It was a week of protests in both Hong Kong and South Korea. Neither side of any controversy rose above the fray. For the powers that be, it was PR gone bad. For the masses, it was spitting in the wind. When the governed don’t want the ambitions of the controlling few, the solution is not Delphi method, but re-evaluation at the fundamental level. When the disgruntled masses reject the powers that be, peaceful boycott can make more lasting changes than any message sent by heated protest.
No one forced students to attend Baptist University in Hong Kong. If 90% of the student body objects to the mandatory Mandarin classes then 90% of the student body would do better to simply find another school. If the leadership at the university believes Mandarin classes can help students, then one would think the students would volunteer for them. A better way would be to make the classes both optional and tuition free for students and alumni of up to four years. If leadership is correct that the most widely-spoken language in the world, right in Hong Kong’s back yard, would be useful for Hong Kongers—and classes with university credit were free for students and alumni—the university would see an influx of enrollment.
No one is forcing South Koreans to attend the Olympic Games. If South Koreans don’t want the Kim Dynasty to participate in the games, they can save themselves the expense and either save the time of going or replace that time with a public stand-in, carrying educational signs during the Olympics, whether on-sight or off. If the democratic South Korean government wants to promote a unified stance with North Korean athletes, they can use the abundance of Internet technology to poll the public on what would make the people happy to that end. Since South Korea’s new president is so popular, he should not have lacked feedback when asking his many supporters what they want to do.
Taiwan made it’s own—and likely most aggressive—move. By entering the world of AI development, Taiwan is entering the ring with other big players, such as China. Few will see it as the bold move that it is. The miracle of Taiwan’s AI venture was that the move did not insight protests.
The only positive communication seemed to be between China and Japan. They are communicating about communicating. That’s always a good thing.
We see the psychology of Chinese cultural leadership on full display. China stopped communicating with Taiwan. An accidental firing of a live missile, killing one and injuring two, on a parked Taiwanese naval corvette was judged to indicate a “loose screw” in Taiwan’s military leadership.
The KMT-Nationalists from Mainland China have been managing Taiwan’s military for the last several years. The sailor responsible for the accidental firing was fatigued on the day of an inspection. They didn’t use a two-person firing system; it only took one sailor to fire. The Taiwan incident indicates “Mainlander” leadership, not the leadership of the opposition party that only took power within the last few months. We still don’t know how that new leadership will turn out. But, refusing to capitulate to China’s unilateral definitions is a good indication that Taiwan has strong leadership.

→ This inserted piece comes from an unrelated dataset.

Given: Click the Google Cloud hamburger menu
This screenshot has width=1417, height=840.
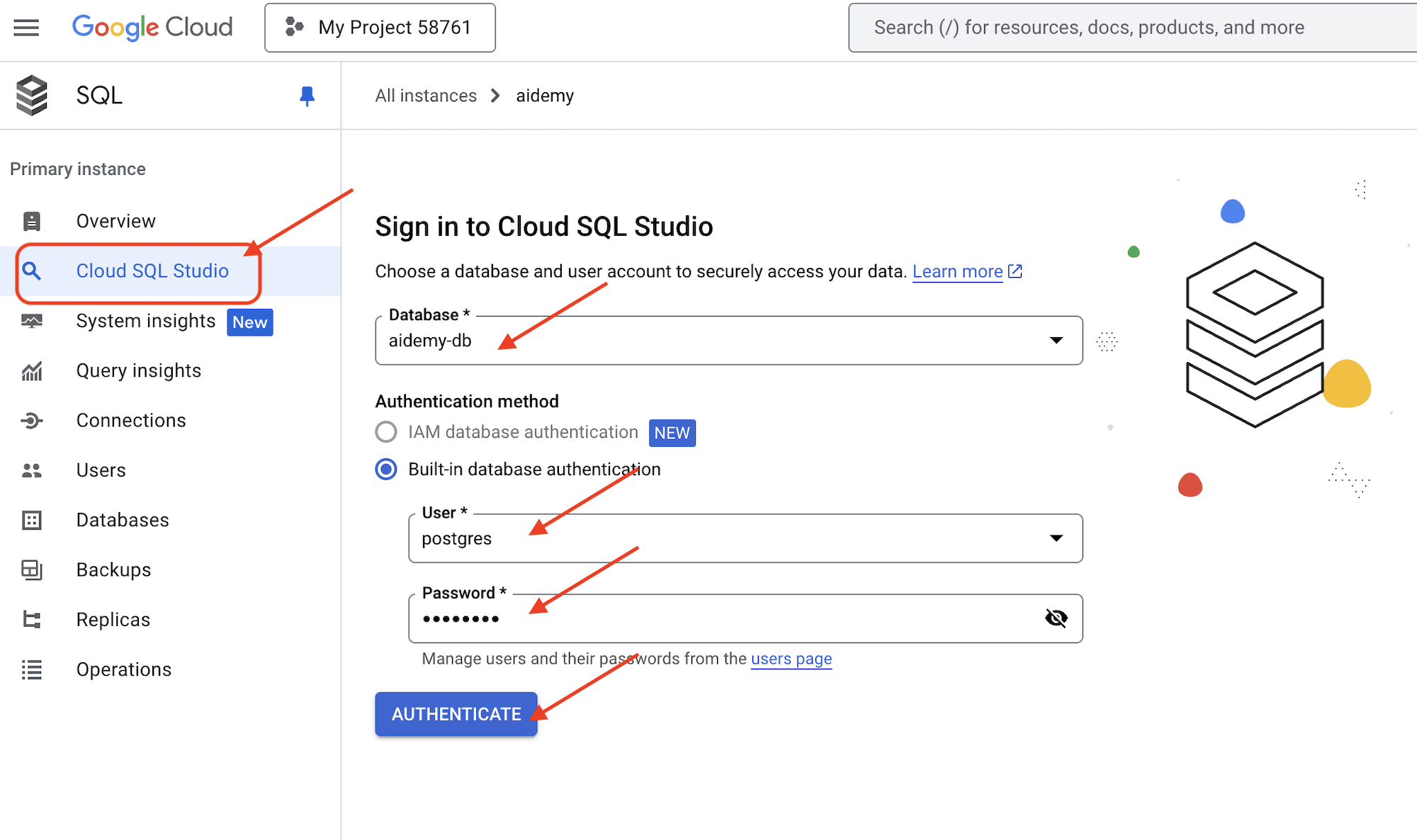Looking at the screenshot, I should click(x=27, y=27).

As for the force controlling China’s Mainland, the Communists, they are on trial over their activity in the South Sea. What is their solution? They hold more Naval exercises in the very waters they are being pressed over. Usually when a man is on trial, it is best if he pretends to be weak. While Beijing loudly denies it, actions indicate thoughts that a “show of force” will soften the decision of the international courts—because that works with Chinese courts, just as it works when the KMT did it with courts in Taiwan. However, the West will see China’s navel drill as further inditing evidence—of either excessive force or lack of discretion.
China is making it difficult for even Russia to come to their defense. Taiwan is making it difficult for America to want to give them missiles, unless meaningful changes happen soon, but that’s too soon. Taiwan claims to see the need for changes, but we’ll see. Beijing apparently thinks the opposite and then says opposite of that. The wise should be concerned over any force that doesn’t know his own situation.
By demonstrating the same worldview in both militaries, we can suspect that similar antics and accidentals are already happening in both. But there is another factor: Communication.
By cutting the “communication mechanism” with Taiwan over a unilaterally defined “one China”, China thinks it is making a power move, when actually, it has sabotaged its own intel gathering. More importantly, in the eyes of the watchful West, China proves that it doesn’t mean what it says. By not communicating with Taiwan over the “one China” concept—according to its own “one China” claim—China is not communicating with itself. That means that China never really believed its own “one China” idea in the first place.